Thursday, February 20, 2014

green peas usal or matar usal recipe, how to make green peas usal

by dassana amit updated February 20, 2014

green peas usal

green peas usal or matar usal recipe – a coconut and spice based fresh green peas curry from the maharashtrian cuisine. also a no onion no garlic recipe.

i make the regular malvan style usal recipe which i have already posted on the blog with sprouts or with kala chana and this chawli usal recipe . this time, i wanted to make a different variety of usal, than what i regularly prepare.

so when there were some freshly shelled peas in the refrigerator, i decided to make this usal. since i have a lot of cookbooks, i have adapted this recipe from a few of them. usually when i want to try a new recipe, i always look in my cook books. reading the books over browsing the internet, takes more preference when looking for a recipe.

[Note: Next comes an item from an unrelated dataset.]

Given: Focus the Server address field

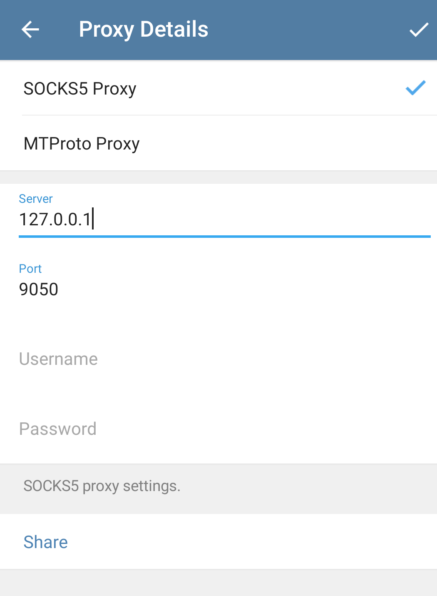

the consistency of this green peas usal is semi dry. the curry has mild sweet tones and is lightly spiced. the mild sweetness comes from the coconut and jaggery. the sweetness of the peas, also add to overall flavor and taste of the dish. to add a tang to the dish, i have used lemon juice.

this green peas usal goes best with soft chapatis, phulkas and even bread or in the indian pav (dinner rolls). you can also serve usal as a side dish. along with the usal, i had made vangi bhaji (dry eggplant curry) along with chapatis.

green peas usal

if you are looking for more maharashtrian recipes then do check amti dalvangi bharit, moong dal khichdi and batata bhaji.

green peas usal or matar usal recipe

Author:

Recipe type: side

Cuisine: maharashtrian

  • 2 cups fresh or frozen green peas (vatana or matar)
  • ½ tsp powdered jaggery or sugar or add as required
  • 2 tsp goda masala/black masala
  • 1 tsp lemon juice (optional)
  • water as required
  • salt as required
  • 2 tbsp oil
  • ½ tsp mustard seeds/rai
  • ¼ to ⅓ tsp turmeric powder/haldi
  • two pinches of asafoetida/hing
  • 3 tbsp coconut
  • 1.5 to 2 tbsp coriander leaves
  • 1 or 2 green chilies, chopped
  • 1 tsp cumin seeds
  • 1 inch ginger, chopped
  • 3 tbsp water for grinding
  1. heat oil. add mustard seeds and then crackle them.
  2. add turmeric powder, asafoetida and stir.
  3. add the peas. cover the pan and simmer for 6 to 7 minutes on a low flame.
  4. check in between and sprinkle some water if required and if the mixture looks dry.
  5. whilst the green peas are simmering, grind coconut, green chilies,
  6. coriander leaves, ginger, cumin seeds with 3 tbsp water to a smooth paste.
  7. after 6 to 7 minutes, remove the lid and add the ground coconut paste.
  8. season with salt and jaggery/sugar.
  9. stir and then add ¾ to 1 cup water.
  10. cover and let the peas cook.
  11. i needed to add 2 cups water as the peas which i had, took a long time to cook.
  12. if the peas are tender, you may not require to add any water.
  13. simmer till the peas are cooked well and softened.
  14. the curry is semi dry. so if there is lots of gravy, then simmer till most of
  15. the moisture is evaporated.
  16. lastly add the goda masala and stir well.
  17. while serving sprinkle some lemon juice or serve with lemon wedges.
  18. you can also add about 1 tsp lemon juice directly to the usal.
  19. the lemon juice is optional, but a little tang tastes good in the usal.
  20. garnish with coriander leaves and some grated coconut.
  21. serve green peas with chapatis or phulkas or pav/bread rolls.

the usal is semi dry. but if you want you can keep some gravy in the usal.